#### Required action:
Determine how many of the lines below include "Given", then respond with that number and no other text.

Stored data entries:
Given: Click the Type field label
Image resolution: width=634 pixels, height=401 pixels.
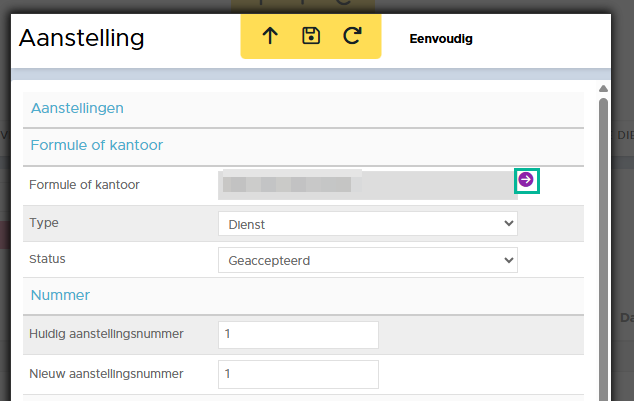Looking at the screenshot, I should click(44, 223).
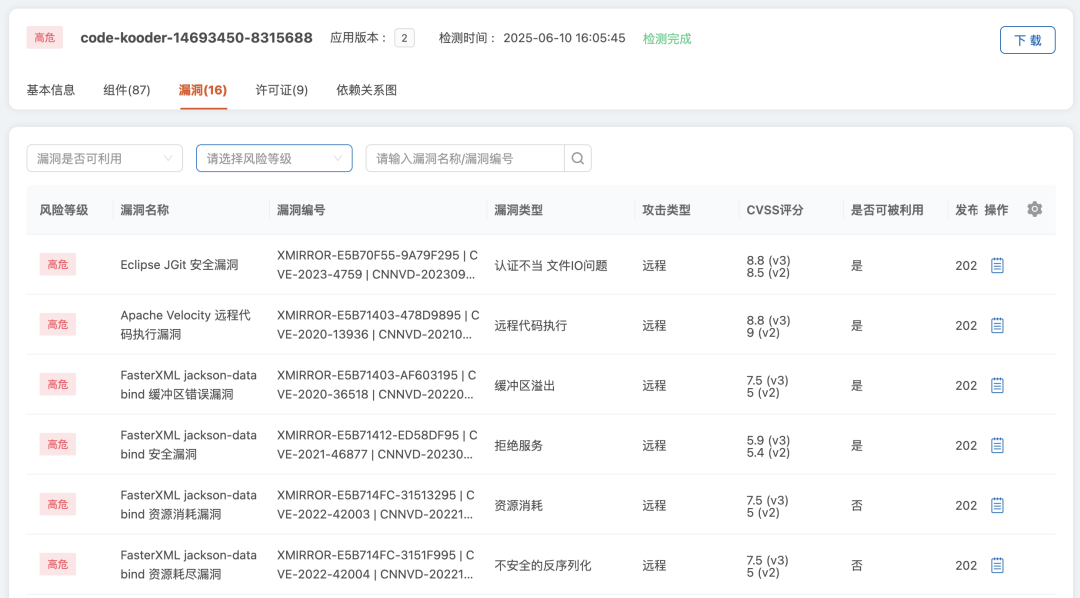Click the 风险等级 column header
Image resolution: width=1080 pixels, height=598 pixels.
(x=64, y=210)
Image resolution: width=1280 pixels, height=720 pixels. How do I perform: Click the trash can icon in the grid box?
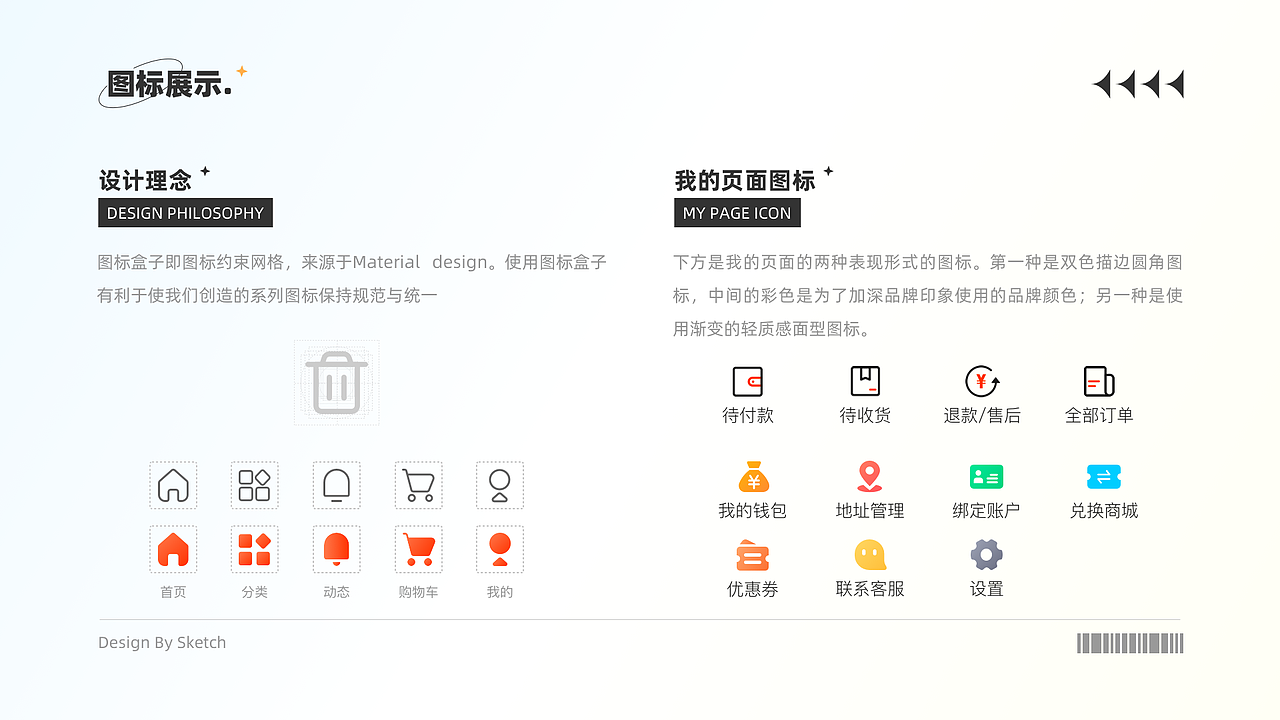pyautogui.click(x=336, y=381)
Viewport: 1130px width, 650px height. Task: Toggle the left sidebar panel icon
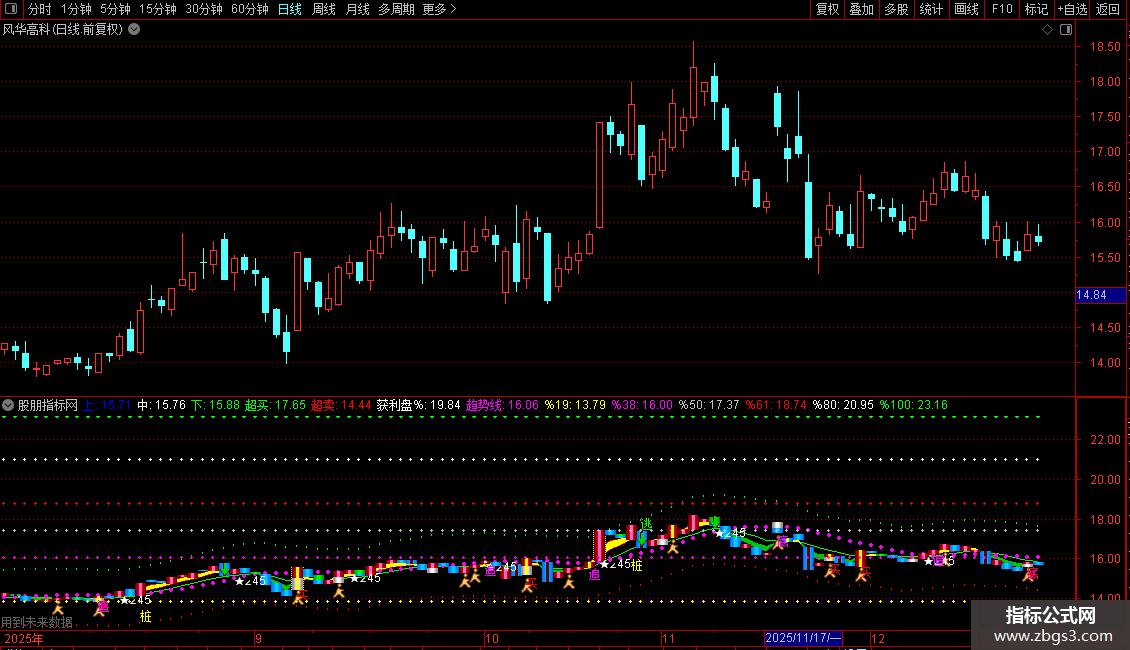point(11,9)
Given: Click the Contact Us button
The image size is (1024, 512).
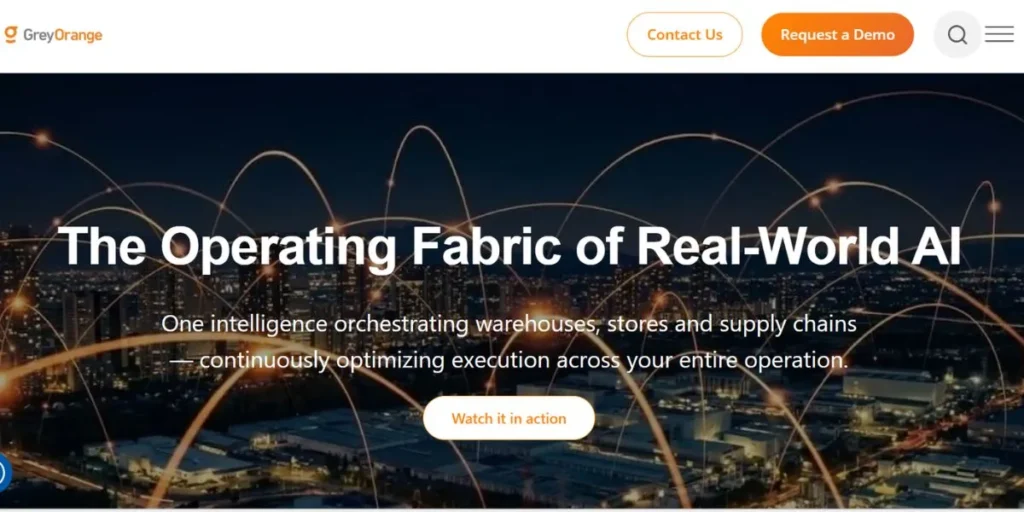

#### Exercise answer:
2